# How long does stored propane last?



## ZillaMonster

I'm calling the supplier on this question, but I would assume it lasts longer than regular gas? I'm going to try to get the biggest tank they have (If they will let me).


----------



## acidlittle

Long time my friend, farmers out here in the middle of nowhere, have like 1000 gallon tanks that they use over the course of a year, my guess is it'll last longer then that if need be!


----------



## C5GUY

As far as storage propane if stored properly, out of the weather, rain etc, in a proper tank with no leakage then propane will store as long as there is no leakage. Since propane has no known degradation. As far as usage your use of it will dictate that point. It is a great fuel for storage as long as it is stored properly, not inside your home and not near any source of fire.


----------



## gitnready4it

Good post! I've been considering getting a propane tank for awhile as well as a propane generator. I think I will take the plunge! ::rambo::


----------



## jakevalentine

I have small camping propane tanks that are over a decade old and they still work fine. No worries there.


----------



## RuDown

So maybe I should move them somewhere else a little safer. Right now I have stored in my secure spot but about 6' from breaker box and in the basement. I dont want to put them in the shed though for the fact that thieves are everywhere in my neighborhood. Any ideas?


----------



## Jeff

I use a 1000 gallon buried propane tank that can heat my home for an entire season even if the grid is down for that entire time. It is much harder for someone to mess with a buried tank, but it does cost money for the excavation. I top it off twice a year so I am always ready.


----------



## Princessawe

It’s really great posts.


----------



## AquaHull

Princessawe said:


> It's really great posts.


Here's another one

I used a 20 year old 20lber last year that was stored "OutBack"
The only issue is that it was too old to refill and a 20 gage slug ,9mm 115FMJ,22lr bounce off, a SS109 does no such thing.


----------



## rickkyw1720pf

With propane you just need to worry about how long the container will last. Also take into account whether the container is designed to feed vaporize gas like a 20lb grill tank or liquid propane like a forklift propane tank.


----------



## Derma-Redi

I agree with Acidlittle, my friend lives in Montana and has a 2K tank most of his neighbors are 1K to 2K lasts years as some of these folks live elsewhere and only visit their cabins for hunting and fishing trips etc..


----------



## Deebo

The local fill up shops here will not fill a tank unless it has the triangle shaped on and off valve. 
As far as tanks go, they should last quiet a while, but be sure you don't have the tank touching the ground. 
I have three or four small bbq tanks.


----------



## Slippy

If Mrs Slippy would get off her ass and deliver some pizzas, I'd have me a 1000 gallon propane tank.


----------



## Alex

Propane does not degrade. This is because once it is stored in a tightly sealed tank, it cannot react with anything else. The only issue will be how to retain the vessel in which you have stored the propane in good condition.

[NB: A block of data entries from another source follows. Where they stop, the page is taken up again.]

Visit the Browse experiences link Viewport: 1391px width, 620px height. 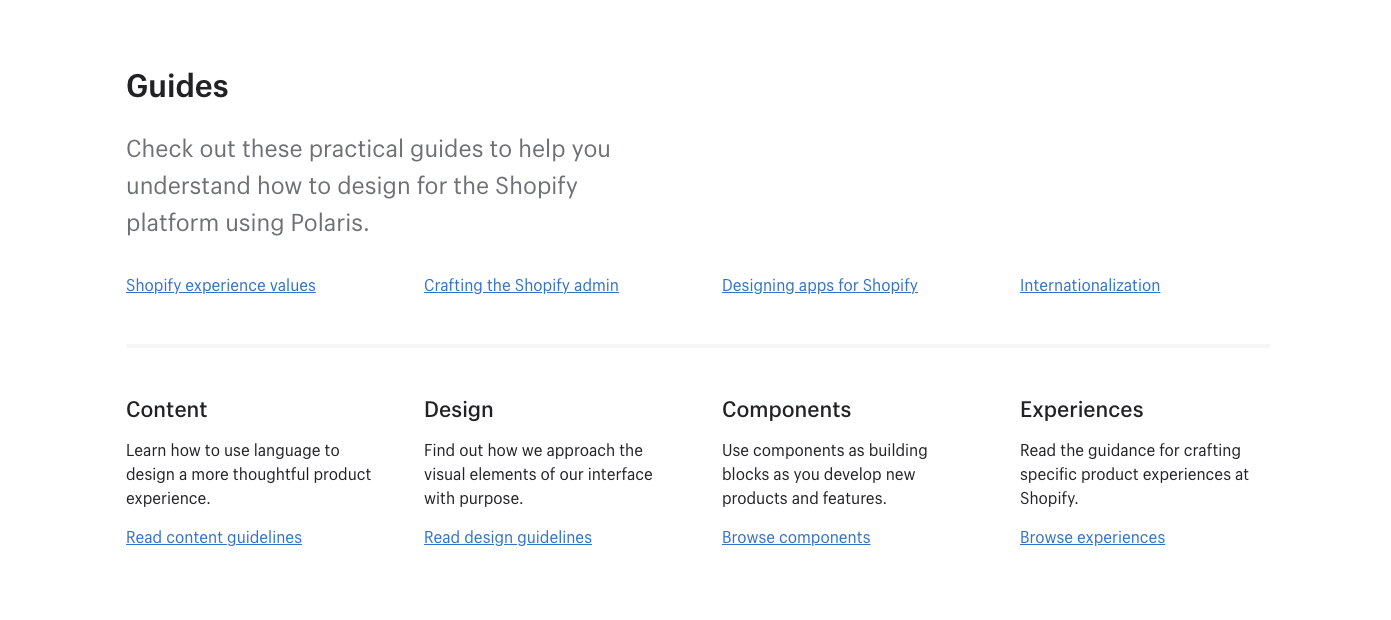[x=1092, y=537]

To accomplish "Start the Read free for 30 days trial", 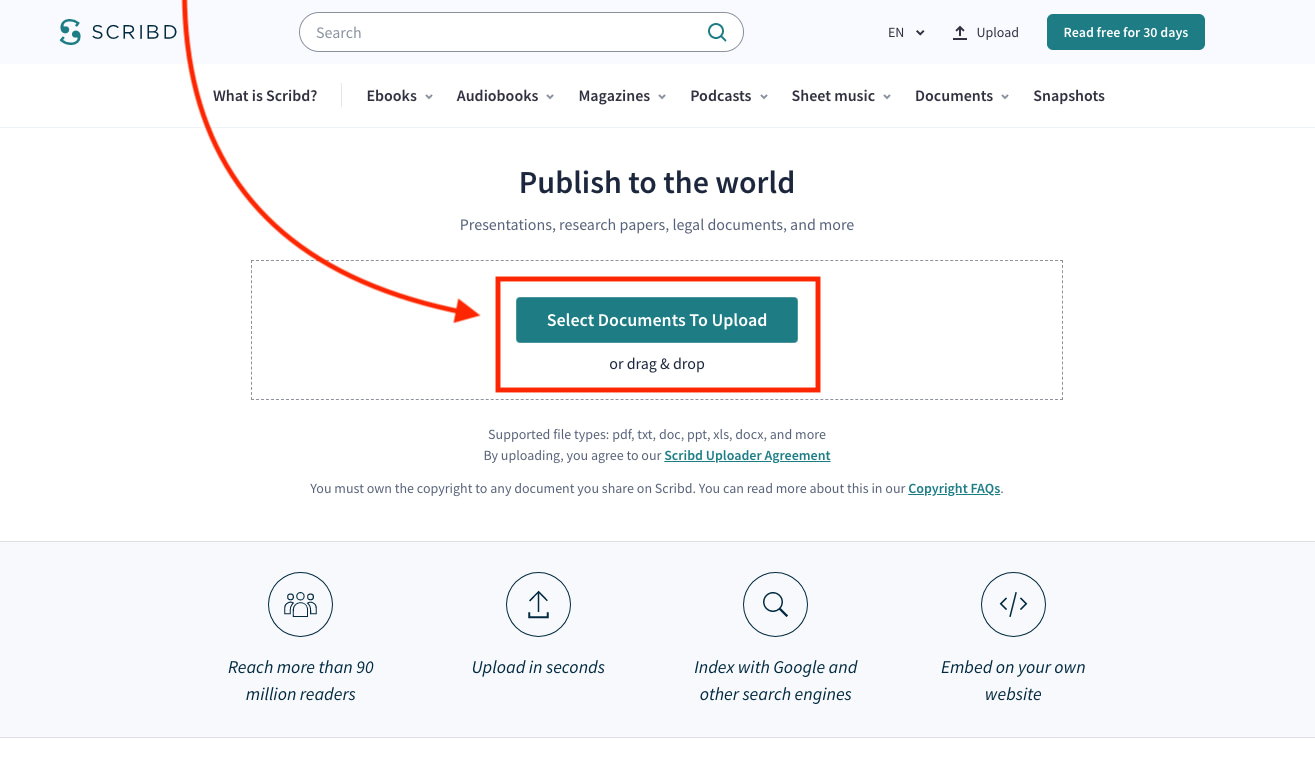I will click(1125, 31).
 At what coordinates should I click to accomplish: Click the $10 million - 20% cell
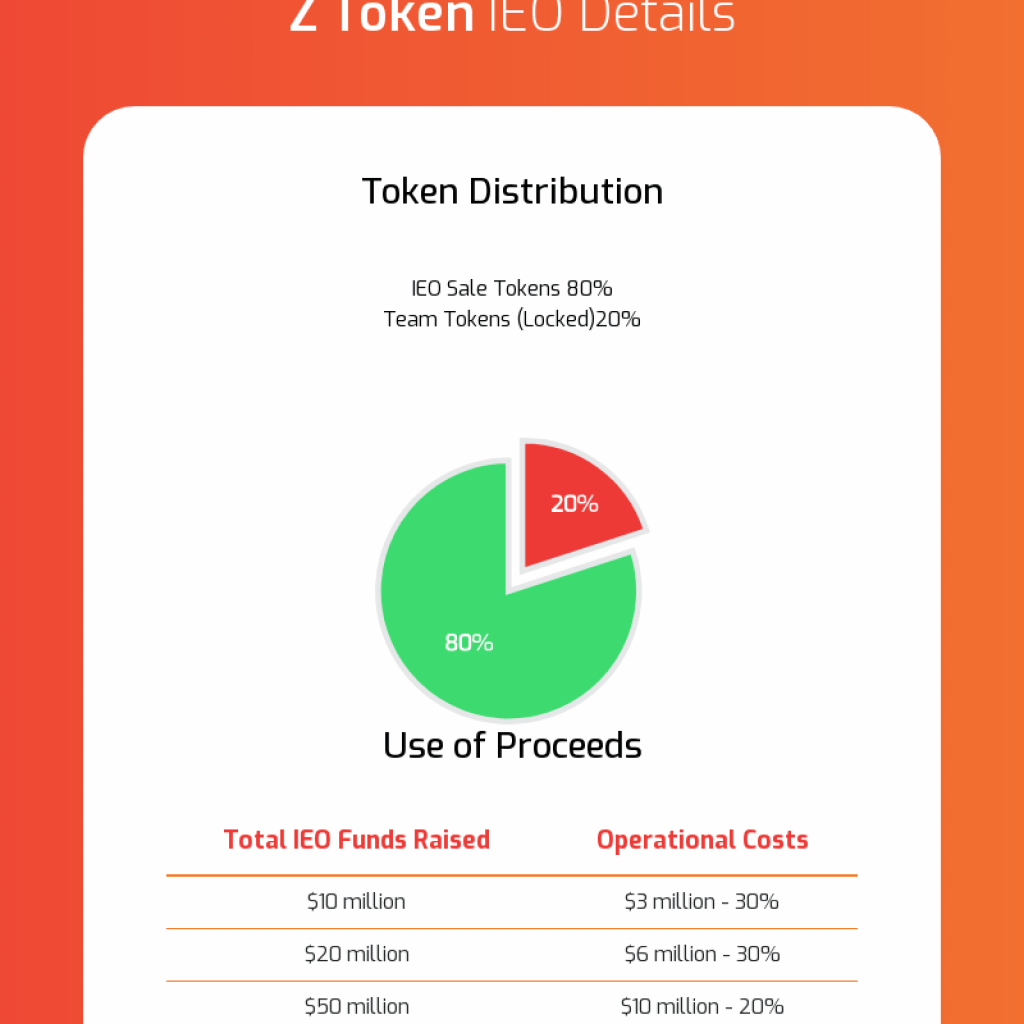pyautogui.click(x=702, y=1006)
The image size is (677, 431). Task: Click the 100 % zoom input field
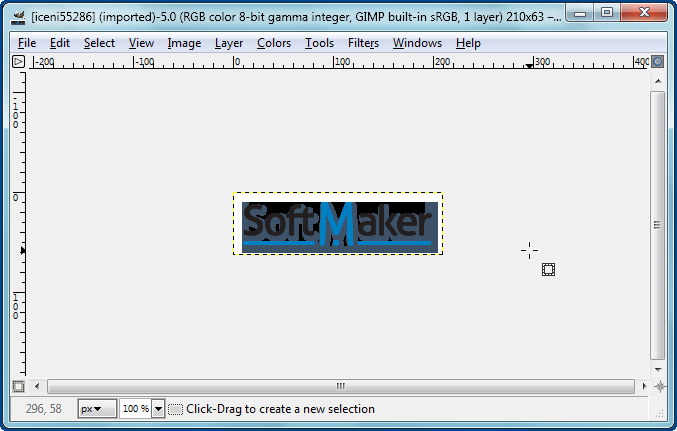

If you store your propane for too long in a tank, it corrodes the seals within the tank valve. Tightening the valve hastens the corrosion process which causes leakage in the long run. This is the reason why propane tanks need to be hydrostatically pressure tested to detect any leakage.

Propane gas knows no degradation. Just use the right procedure to store your propane, and it will serve you well.
Read full article here: enjoythewild.com/how-long-does-propane-last/


----------



## SOCOM42

Hydrostatic testing is done to check the tank body integrity not the valves.

I have 100 pound tanks that date from the mid fifties and have never had seal degradation occur in any.

I have propane, argon, acetylene, Co2, C25, oxygen, MAPP, helium and nitrogen tanks tested when needed, take them right to the test facility.

Inert gas tanks have a longer time between inspection compared to oxidizers.


----------



## Winston Smith

I have a dual-fuel generator at home. My gasoline I preserve with PRI-G, and rotate every couple of years. But my propane tanks are my go-to in an emergency. 
They produce less power than gas, but propane is idiot proof. I feel a lot safer storing propane in our garage (gasoline stays out in the shed). 

Gasoline for vehicles. Propane for power and cooking.


----------



## Prepared One

Winston Smith said:


> I have a dual-fuel generator at home. My gasoline I preserve with PRI-G, and rotate every couple of years. But my propane tanks are my go-to in an emergency.
> They produce less power than gas, but propane is idiot proof. I feel a lot safer storing propane in our garage (gasoline stays out in the shed).
> 
> Gasoline for vehicles. Propane for power and cooking.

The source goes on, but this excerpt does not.